* SOAL UNTUK DIKERJAKAN
Salin semua isi artikel tentang operasi tangkap tangan KPK, mulai dari "Pegiat Antikorupsi Tegaskan" terus sampai "Indonesia menjadi buruk.", tanpa mengubah satu kata pun.

* TEKS YANG DIBERIKAN
• • • •

Pegiat Antikorupsi Tegaskan “Operasi Tangkap Tangan” Tak Perburuk Citra Indonesia

  • Bagikan
Meteri Koordinator Bidang Kemaritiman dan Investasi Luhut Binsar Pandjaitan. Baru-baru ini Luhut melontarkan pernyataan bahwa operasi tangkap tangan KPK dapat memperburuk citra Indonesia. (Foto: Instagram/luhut.pandjaitan)

Suaraindo.id – Para pegiat antikorupsi menilai operasi tangkap tangan tidak bisa disebut sebagai upaya pencegahan. Mereka juga menilai operasi tangkap tangan tidak membuat citra Indonesia menjadi buruk.

Pernyataan yang dilontarkan oleh Menteri Koordinator Bidang Kemaritiman dan Investasi Luhut Binsar Pandjaitan bahwa operasi tangkap tangan atau OTT yang dilakukan Komisi Pemberantasan Korupsi (KPK) tidak efektif dan justru membuat citra buruk bagi Indonesia, menuai kritik tajam.

Berbicara dalam sebuah acara KPK di Jakarta pada Selasa (20/12), Luhut, yang dikenal blak-blakan, meminta KPK tidak kerap melakukan OTT dan menilai langkah digitalisasi adalah salah satu upaya mencegah korupsi.

Peneliti Pusat Kajian Anti Korupsi (Pukat) Universitas Gadjah Mada, Zaenur Rohman menilai pernyataan Luhut itu tidak tepat dan kontra produktif dalam pemberantasan korupsi. OTT, lanjutnya, bukan merupakan opsi tetapi keharusan jika telah terjadi tindak pidana. OTT merupakan kewajiban bagi aparat penegak hukum untuk menegakan hukum dan keadilan sehingga bukan lagi memikirkan keuntungan tetapi memang sebuah keharusan.

Menurut Zaenur, operasi tangkap tangan juga punya tujuan untuk menimbulkan efek jera bagi pelaku dan juga pihak lain yang akan melakukan tindak pidana korupsi. Selain itu, tambahnya, OTT juga untuk mengembalikan kerugian keuangan negara apabila korupsi yang dilakukan mengakibatkan kerugian keuangan negara. OTT, ujarnya, tidak bisa dilawankan dengan pencegahan.

Lebih jauh ia menilai upaya negara melakukan upaya pencegahan korupsi dengan memperluas digitalisasi dan perbaikan sistem sudah baik, tetapi masih ada loophole yang harus ditutup.

• • • •

* MATERI YANG DIBERIKAN
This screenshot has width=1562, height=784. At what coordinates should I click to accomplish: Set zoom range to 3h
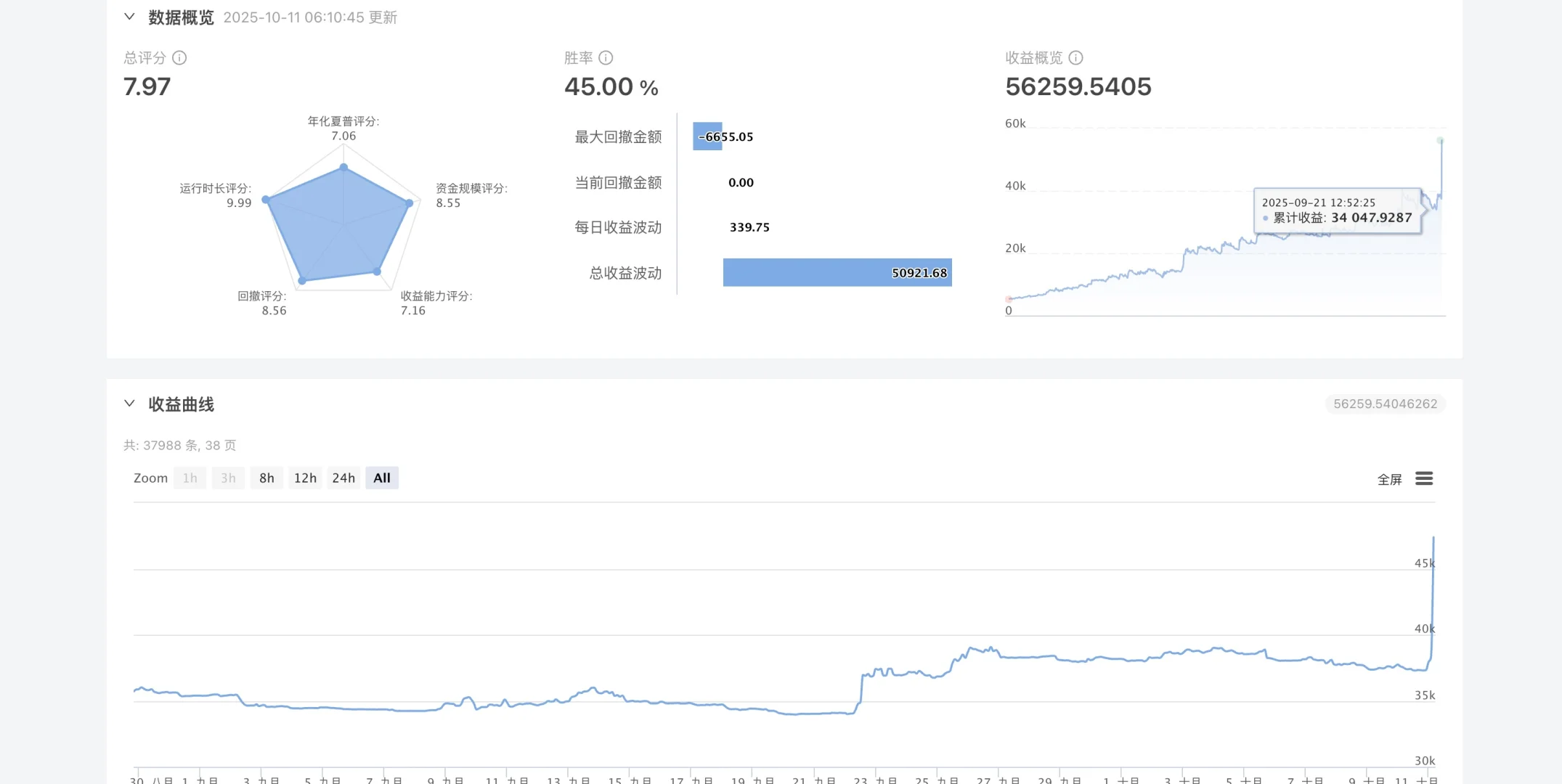228,478
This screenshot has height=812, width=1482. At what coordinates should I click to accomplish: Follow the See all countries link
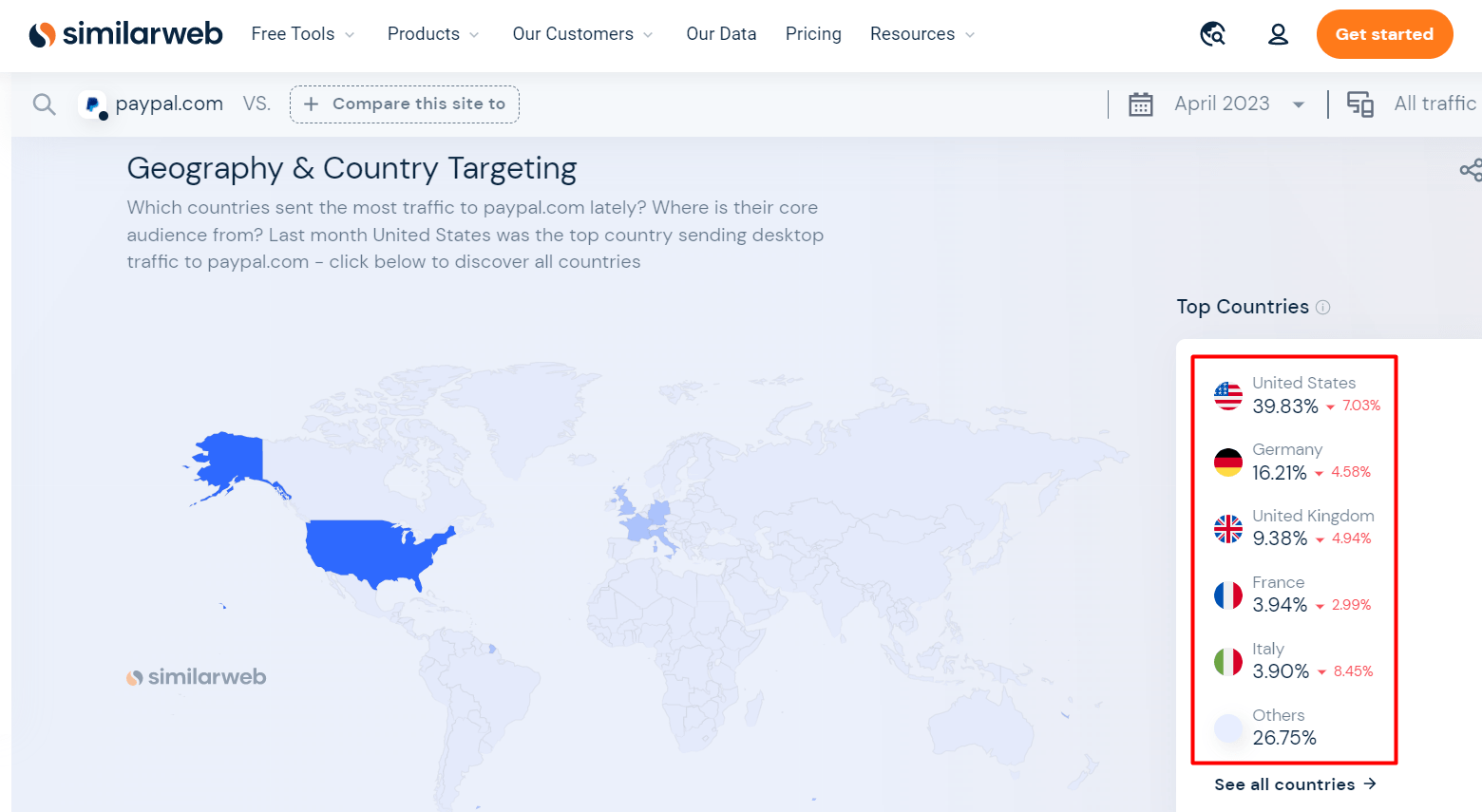(1294, 784)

• • • •

* JAWABAN LENGKAP
Pegiat Antikorupsi Tegaskan “Operasi Tangkap Tangan” Tak Perburuk Citra Indonesia

  • Bagikan
Meteri Koordinator Bidang Kemaritiman dan Investasi Luhut Binsar Pandjaitan. Baru-baru ini Luhut melontarkan pernyataan bahwa operasi tangkap tangan KPK dapat memperburuk citra Indonesia. (Foto: Instagram/luhut.pandjaitan)

Suaraindo.id – Para pegiat antikorupsi menilai operasi tangkap tangan tidak bisa disebut sebagai upaya pencegahan. Mereka juga menilai operasi tangkap tangan tidak membuat citra Indonesia menjadi buruk.